FOSS nutrition tracker quarterly check-in: April 2026
Three months of work since the last roundup. What shipped, what stalled, and what to expect this quarter.
What shipped
OpenNutriTracker 1.7
Major release in March. Headline feature: the iOS app reached parity with Android. There’s now a meaningful FOSS option for iPhone users for the first time in years.
Other items:
- Custom-food import via JSON paste. Useful for power users moving from another tracker.
- Better dark-mode contrast in the chart screens.
- A new “weekly summary” screen that aggregates last seven days.
We re-tested 1.7 on the standard 30-item bench. Performance unchanged from 1.6 (still 6/10 on US-branded), but the new iOS port is a real expansion of the addressable user base.
Waistline 4.6
Two notable items:
- WebDAV sync now retries failed pushes on a backoff schedule rather than dropping them. This was a frequent issue raised on the Reddit thread; appears resolved.
- A new export format: a single-file SQLite snapshot that’s significantly faster to round-trip than the old JSON.
The Cordova UI is still the same Cordova UI. We don’t expect that to change.
OpenScale 2.5
Bluetooth scale support broadened. Two more scale models added (a Renpho variant and a Eufy that previously needed the proprietary app). Useful if you’ve held off on FOSS body-comp tracking because your scale wasn’t supported.
What stalled
Foodvore
No release in Q1. Last commit January. The maintainer indicated on the issue tracker that they’re focused on a separate project; a soft transition out of active maintenance is plausible.

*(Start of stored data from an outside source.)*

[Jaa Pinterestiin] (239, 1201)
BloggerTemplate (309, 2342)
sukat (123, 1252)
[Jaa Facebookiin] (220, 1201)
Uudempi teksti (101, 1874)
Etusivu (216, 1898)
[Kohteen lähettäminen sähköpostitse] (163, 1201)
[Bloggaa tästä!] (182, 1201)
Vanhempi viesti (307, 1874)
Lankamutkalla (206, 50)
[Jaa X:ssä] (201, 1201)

If you’re using Foodvore, start dual-writing to OpenNutriTracker or Waistline. We’ll re-evaluate Foodvore at the July check-in.
GnuCal (web)
No commits in 5 months. The maintainer is responsive on email but not actively shipping. Project is functional and useful for the narrow self-hosted-web-only use case but increasingly stale.

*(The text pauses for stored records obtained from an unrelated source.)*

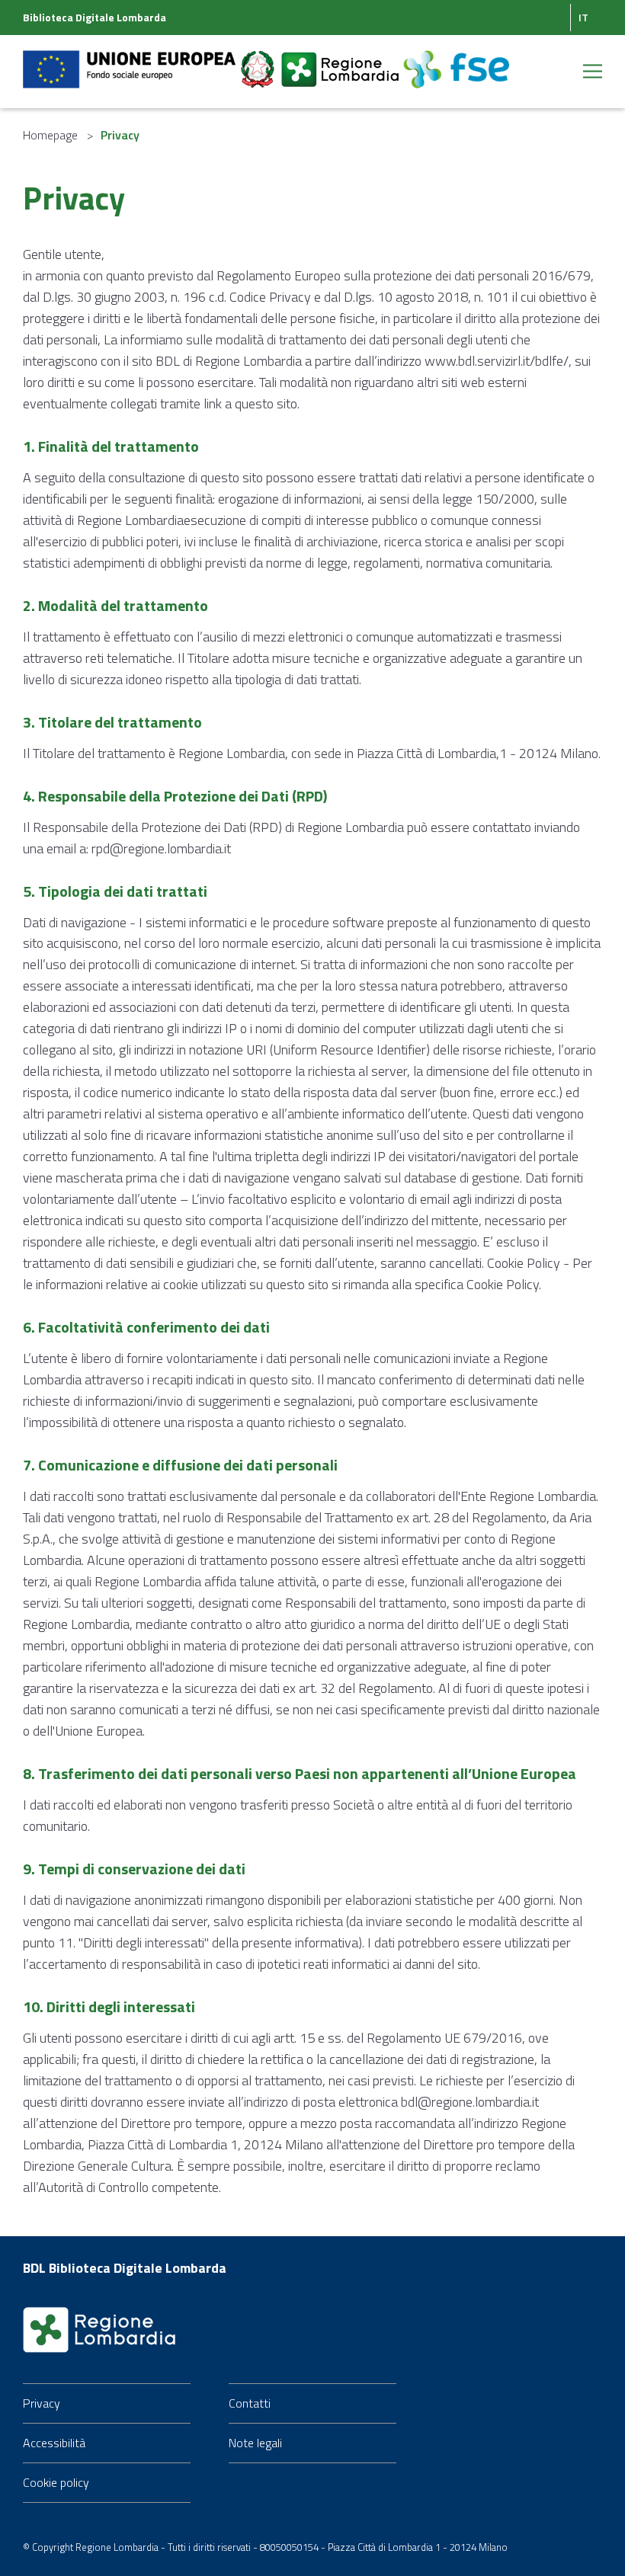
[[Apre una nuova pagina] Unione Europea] (131, 60)
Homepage (50, 135)
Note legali (255, 2443)
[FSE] (456, 60)
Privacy (41, 2403)
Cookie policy (56, 2482)
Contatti (250, 2403)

New since the December roundup
”tracker-shell” (CLI)
A new shell-based tracker that emerged in February. About 800 lines of POSIX shell, talks to USDA FDC, stores in plain CSV. The author posted it on lobste.rs and got modest attention.

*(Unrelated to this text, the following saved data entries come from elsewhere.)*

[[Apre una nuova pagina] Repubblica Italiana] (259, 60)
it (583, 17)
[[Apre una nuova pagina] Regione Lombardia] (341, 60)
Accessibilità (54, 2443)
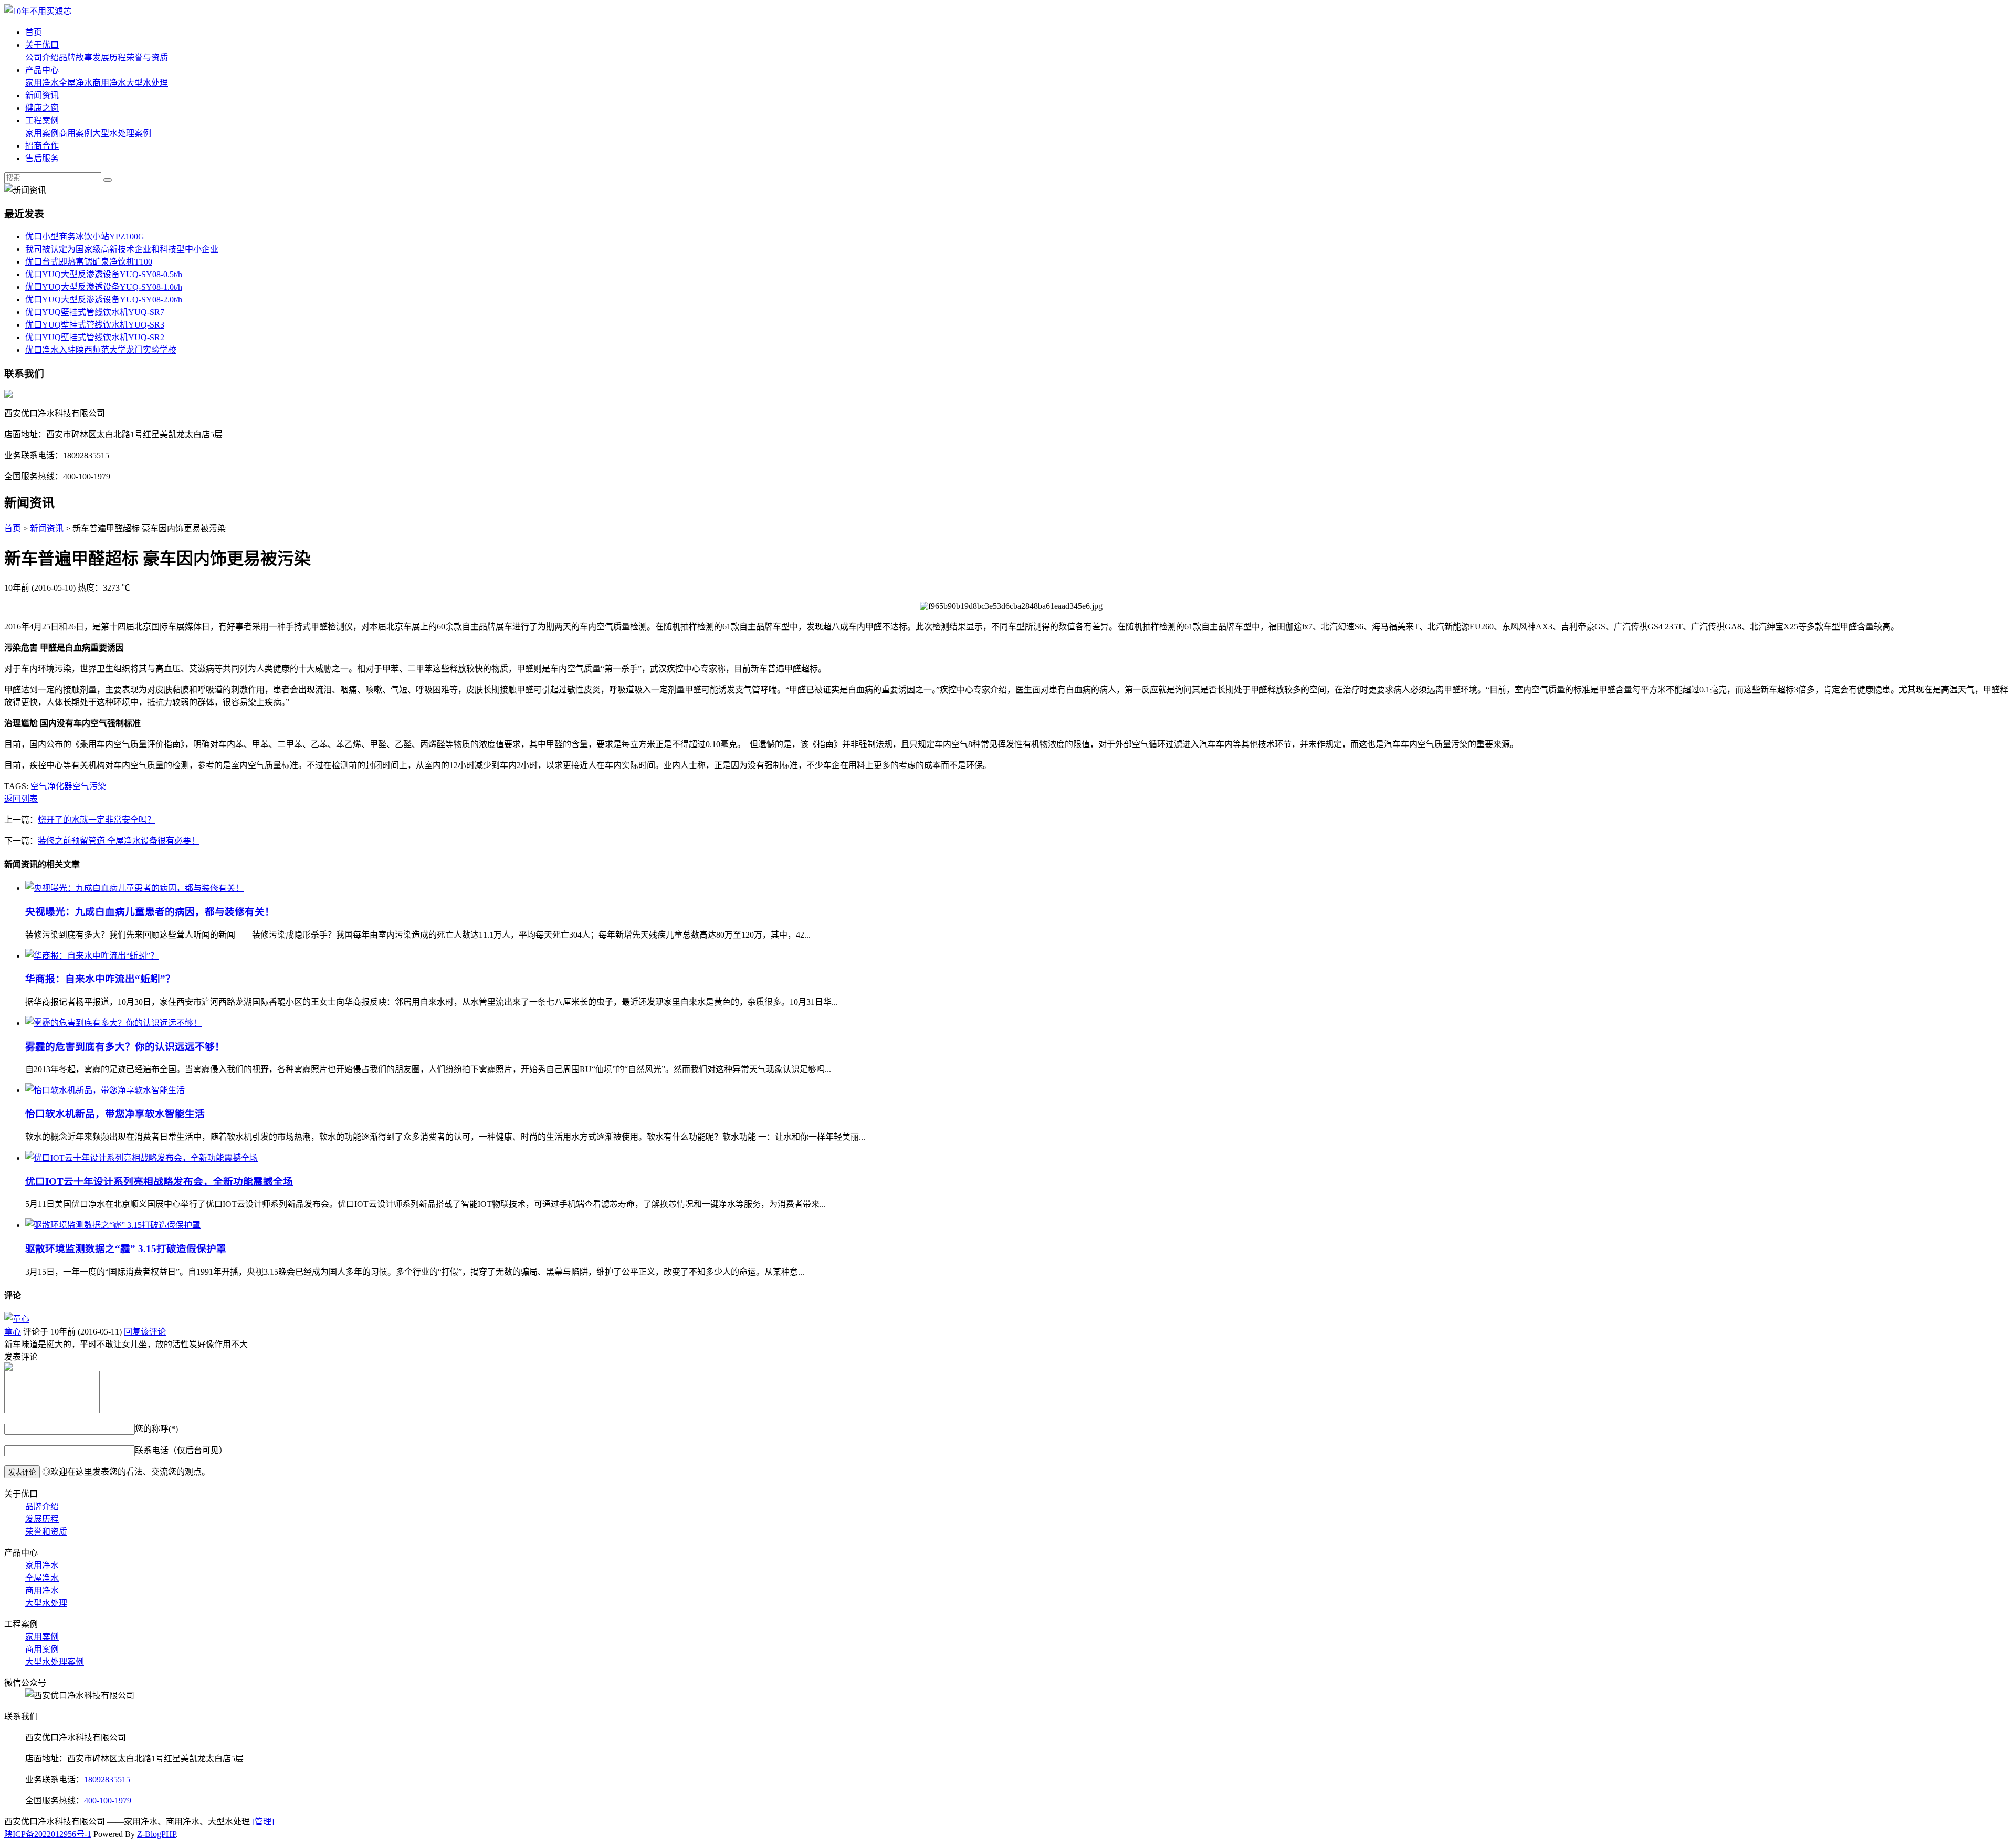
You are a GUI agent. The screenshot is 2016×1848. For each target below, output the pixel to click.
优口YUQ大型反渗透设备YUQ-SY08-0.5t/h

Status: ~120 stars after two months. Maintainer responsive. We’ve installed it. Honest assessment: cute, works, slower than NutriCompute for the same use case, but appealing if you want a “literally just shell” tool.
”meal-week”
A markdown-driven weekly meal-plan generator. Takes a config file with available ingredients and dietary targets, outputs a 7-day meal plan with macro accounting. Star count: ~80, December launch.
Useful if your bottleneck is meal planning rather than logging. We don’t use it daily but it’s well-built.
Q2 expectations
A few things to watch:
- OFF v3 API. The OFF team has been signalling a v3 endpoint with a cleaner shape. If it lands in Q2 it’ll affect every OFF-backed tracker. Backward-compatibility statements have been good; we expect graceful migration.
- Android 16. Permission model changes are likely to require updates from every tracker that uses camera + storage. Expect a wave of “permission-fix” releases through the second half of Q2.
- OpenNutriTracker 1.8. Per the maintainer’s roadmap, custom dashboards and a recipe-templating system. We’ll see.
Status of the apps we recommend
| App | Status | Last release | Notes |
|---|---|---|---|
| OpenNutriTracker | Healthy | March 2026 | iOS shipped |
| Waistline | Healthy | March 2026 | WebDAV sync improvements |
| OpenScale | Healthy | February 2026 | New scale support |
| Foodvore | Slow → ? | January 2026 | Maintainer focus shifting elsewhere |
| GnuCal | Slow | December 2025 | Functional but stale-trending |
| NutriCompute | Healthy | January 2026 | One maintainer, steady |
| FoodSnap-Lite | Slow | February 2026 | Single small release |
Q1 in three sentences
OpenNutriTracker is no longer Android-only and that’s the most important development. Waistline’s sync got measurably more reliable. The long tail of small projects continues its usual churn — one new project per quarter that survives, two existing ones that go quiet.
What you should do this quarter
If you’ve been waiting to switch to FOSS:
- iOS user: try OpenNutriTracker now that it has parity.
- Android user not using FOSS yet: OpenNutriTracker is still the easiest first install.
- Already on FOSS: install the latest releases. The bug fixes are real.
If you’ve been using Foodvore: have an exit plan ready. Don’t be surprised in three months.